B is for Business Basics: don't let your grand vision blur your business acumen
When you're in the pursuit of achieving great social change, it can sometimes be easy to lose sight of the day-to-day business basics that keep your enterprise afloat. In the second extract from his new book The Social Entrepreneur's A to Z, Liam Black reflects on how easy it is to get intoxicated by your own rhetoric – and most importantly how bad this can be for business.
“You can practise shooting eight hours a day, but if your technique is wrong, then all you become very good at is shooting the wrong way.
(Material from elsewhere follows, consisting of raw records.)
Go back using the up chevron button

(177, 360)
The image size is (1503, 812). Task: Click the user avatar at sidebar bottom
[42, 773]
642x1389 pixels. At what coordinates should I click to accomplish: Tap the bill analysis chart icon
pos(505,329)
Get the fundamentals down and the level of everything you do will rise.” Michael Jordan, basketball legend
At the height of my messianic fervour about social enterprise in the late 1990s, I opened the Liverpool Echo newspaper and basked in the glory of an interview I gave in which my brilliant insights about enterprise and regeneration were laid out for all of Merseyside to see.
Social enterprise, I asserted – with all the confidence of the social entrepreneur with a few years of trading under his belt (some of them profitable) – was the powerful wind which would propel the city out of the doldrums. My wife said she was very impressed as she handed me a glass of red wine. And I think she was being sincere.
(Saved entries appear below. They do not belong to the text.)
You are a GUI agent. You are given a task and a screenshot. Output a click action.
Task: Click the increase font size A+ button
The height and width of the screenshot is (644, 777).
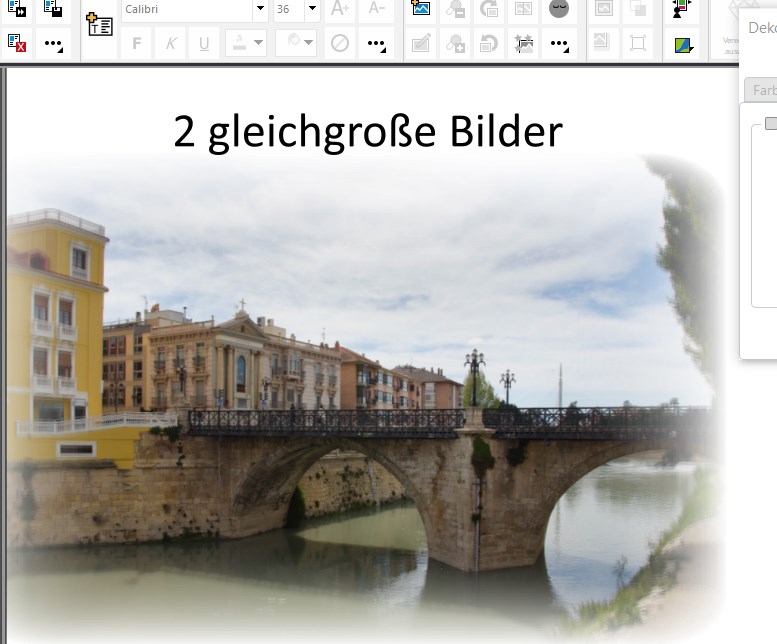click(340, 8)
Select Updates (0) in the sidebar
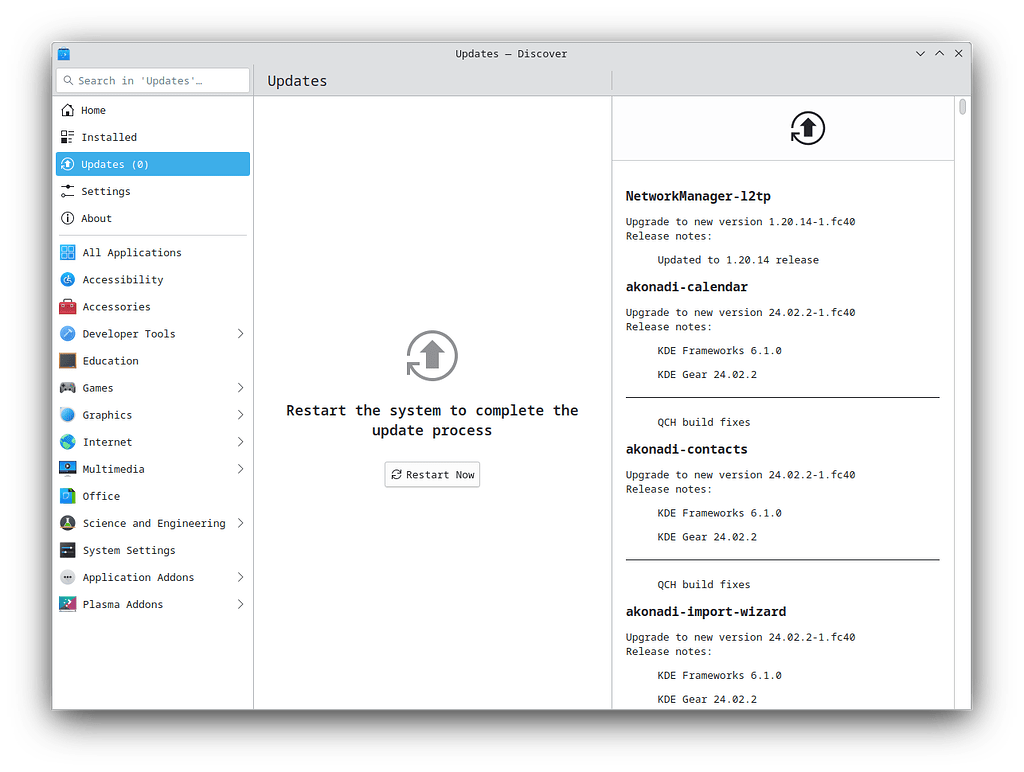1024x772 pixels. 152,164
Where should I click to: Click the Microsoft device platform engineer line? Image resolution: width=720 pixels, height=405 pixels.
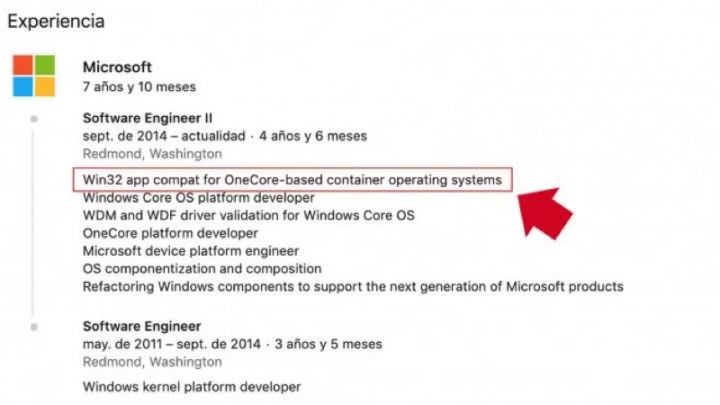point(190,251)

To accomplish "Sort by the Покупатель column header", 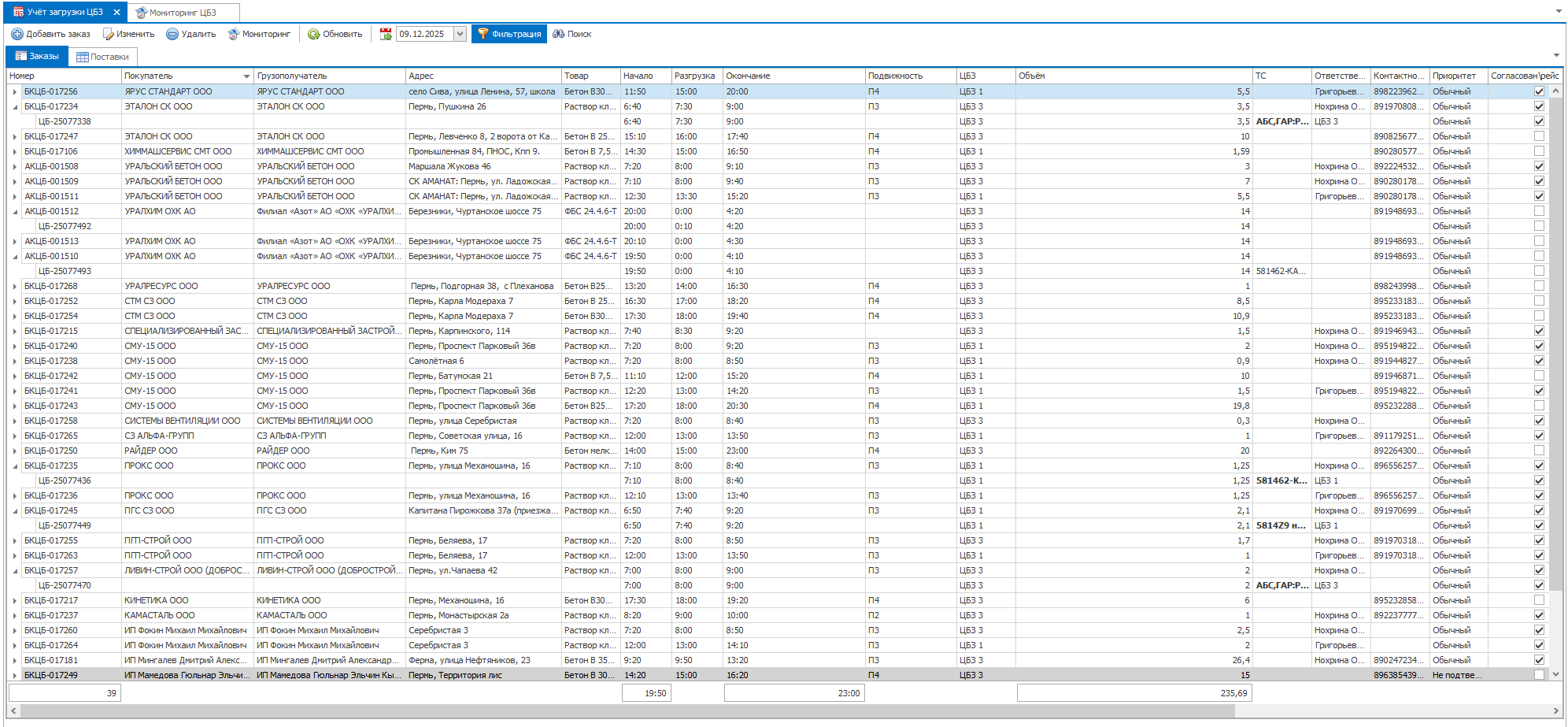I will 181,76.
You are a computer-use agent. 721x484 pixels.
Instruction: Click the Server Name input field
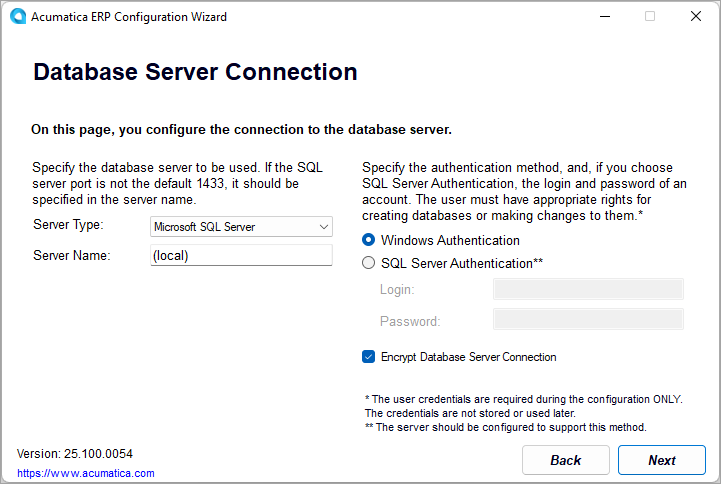tap(240, 255)
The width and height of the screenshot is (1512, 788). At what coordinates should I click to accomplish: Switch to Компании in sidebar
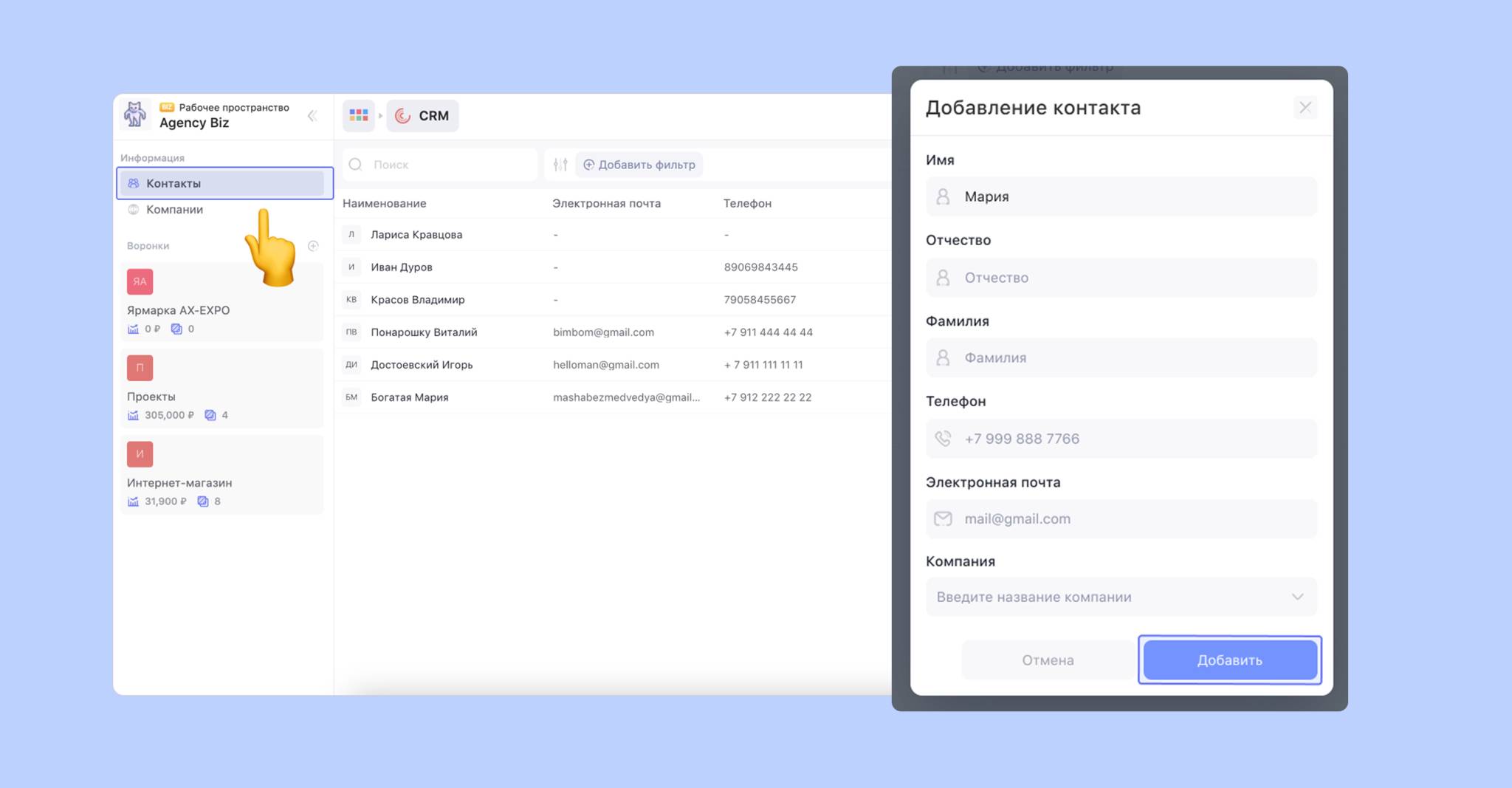tap(174, 210)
On returning to my office in the morning there was a piece of paper stuck to the door. It was from Stan Riley, one of the upholsterers and our trade union convenor: “Liam, I read in the Echo you will be transforming the city. You can’t even get our wages right. Good luck with Liverpool.”
Ouch. We had been having persistent problems in the finance team and many of the guys had not been getting the right wages and there were constant issues about tax codes. In a company where many of the workers were paid weekly in cash this is a big issue. In a social enterprise that was set up to offer secure work for the long-term unemployed this is a failure of mission.
I was intoxicated with my own rhetoric and liked being on stage much more than chasing down systems failures. I had forgotten to pay close enough attention to the dull but critically important basics of running a business.
Liam, I read in the Echo you will be transforming the city. You can’t even get our wages right. Good luck with Liverpool”
Many parts of running a business are indeed very dull and I’ve always been drawn to the big picture not the micro stuff. But this has caught me out many times. Stan’s laconic note is the best reminder I’ve had about leadership hubris.
By all means aspire to change the world but make sure the vehicle you are using to drive that change has an engine that works!